The oversight board’s offer to creditors provides for $6 billion in cash, $5 billion in general obligation (GO) bonds, and a contingent value instrument (CVI) of up to $1 billion. The CVI will be based on a portion of the sales and use tax (IVU by its Spanish acronym) revenue if tax collections exceed the estimates of the fiscal plan certified in May 2020. The board’s prior debt adjustment plan unveiled in February did not include a CVI, whose goal is to ease creditor concerns regarding various potential economic upside scenarios not incorporated into the certified fiscal plan.
The amended terms propose an 8.5 percent reduction to pensions that are higher than $1,500 per month, impacting only 30 percent of 330,000 retirees.
Under the deal, GO bondholders should be able to recover between 59 percent and 64 percent of what they invested. Pension bondholders and holders of Convention Center District bonds will not get anything. All creditors will have a blended recovery of 34.1 percent.

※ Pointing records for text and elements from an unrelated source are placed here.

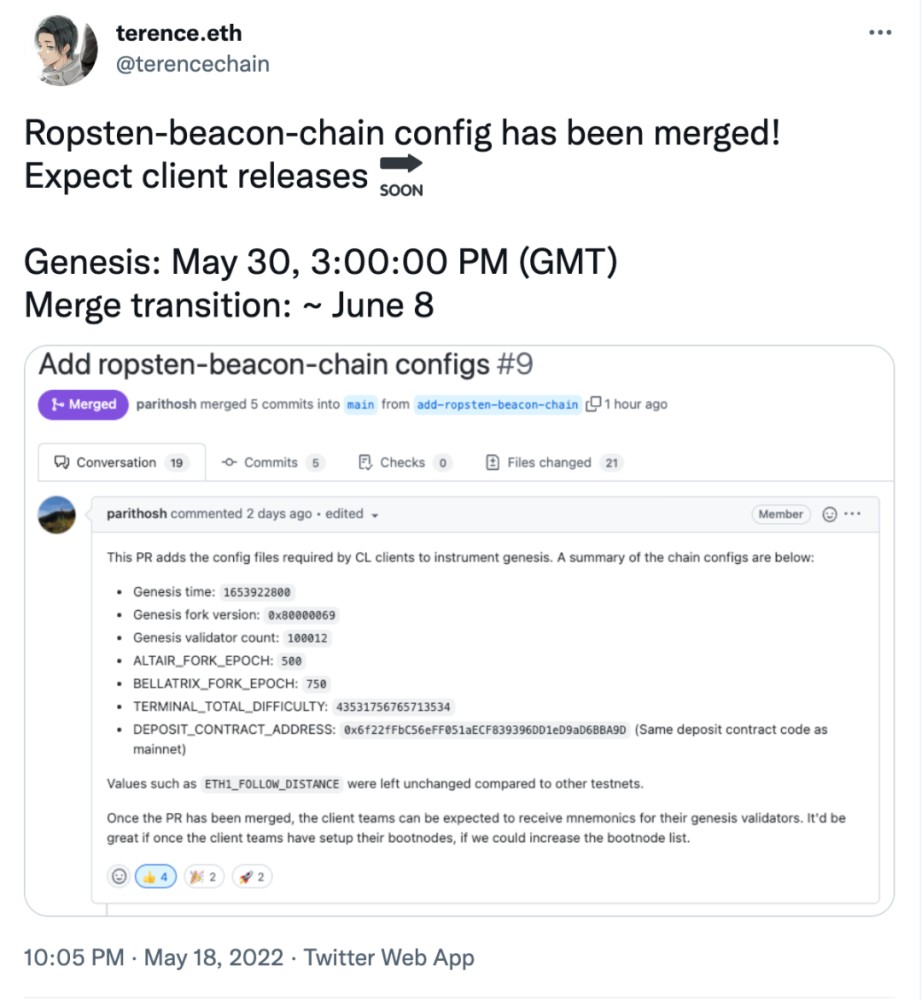Image resolution: width=922 pixels, height=1000 pixels.
Task: Toggle the rocket reaction
Action: (x=252, y=876)
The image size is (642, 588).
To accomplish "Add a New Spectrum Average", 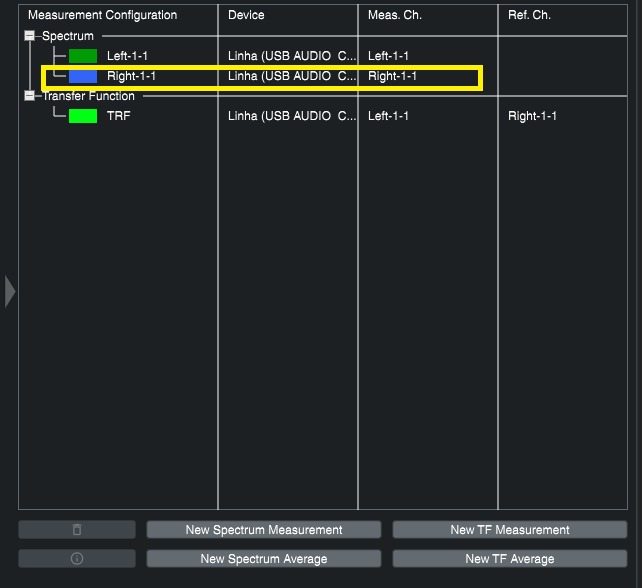I will tap(264, 559).
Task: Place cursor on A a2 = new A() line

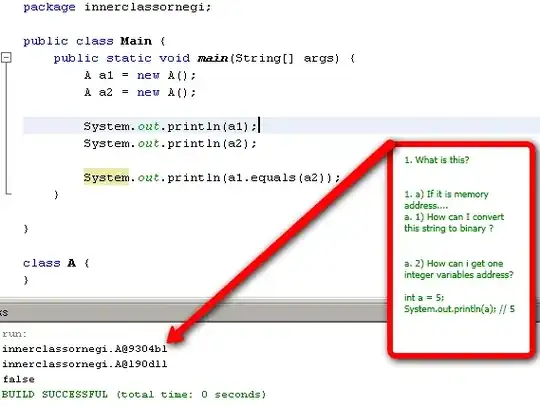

During the discussion of the resolution agreed to by the oversight board, adviser Jaime El Koury said that if the negotiations produce changes to the terms of the proposed offer, then those changes will have to be approved by the board before they are presented to the court. He said that if the negotiations fail, then the board will be authorized to file the plan of adjustment under its own proposed terms.
Justin Peterson, President Trump’s representative on the oversight board, voted in favor of the resolution even though he said he did not like it. He and fellow board member David Skeel said they will participate in the negotiations.
Peterson said governor-elect Pedro Pierluisi and his team should also be part of the negotiations with bondholders. Pierluisi said Saturday he plans to be involved.
Center for the New Economy Policy Director Sergio Marxuach said in a written column that one of the main quibbles with the proposed Plan of Adjustment (POA) is that according to the oversight board’s own analysis, the commonwealth’s cash balance as of June 30, 2021, after payment of the POA obligations, is estimated to be slightly below the required minimum working capital level of $2.5 billion (which includes commonwealth working capital needs, Federal Emergency Management Agency advances, and initial liquidity of the Puerto Rico Electric Power Authority transmission and distribution project.
“Indeed, under the current proposal, liquidity tightens significantly by 2026 and by 2030 the initial cash balance is negative at the beginning of that fiscal year,” Marxuach said.
The government, however, has $9 billion in its main government account and over $20 billion in other government accounts, most of which is restricted.
Marxuach said the introduction of a CVI is a novel and welcome development as it provides an alternative for mitigating the high level of uncertainty since it is very difficult to make reliable medium- and long-term economic and financial projections in the best of times.
In the absence of reliable economic and financial projections, it is unfeasible for Puerto Rico to submit in good faith a POA that will be binding on the island’s government for 30 years, Marxuach contended.
“Yet, it is required under PROMESA [the Puerto Rico Oversight, Management and Economic Stability Act] for Puerto Rico to submit a viable Plan of Adjustment in order to successfully exit the Title III process and Judge Taylor Swain has given the parties until February 10, 2021 to agree to the basic terms of a POA,” Marxuach said. “The CVI helps the parties to get around this conundrum and mitigate some of the uncertainty surrounding the Fiscal Plan, by providing investors with an equity-like exposure to Puerto Rico, should its economy overperform, while protecting the government and residents of Puerto Rico in the event government revenues come in below expectations.”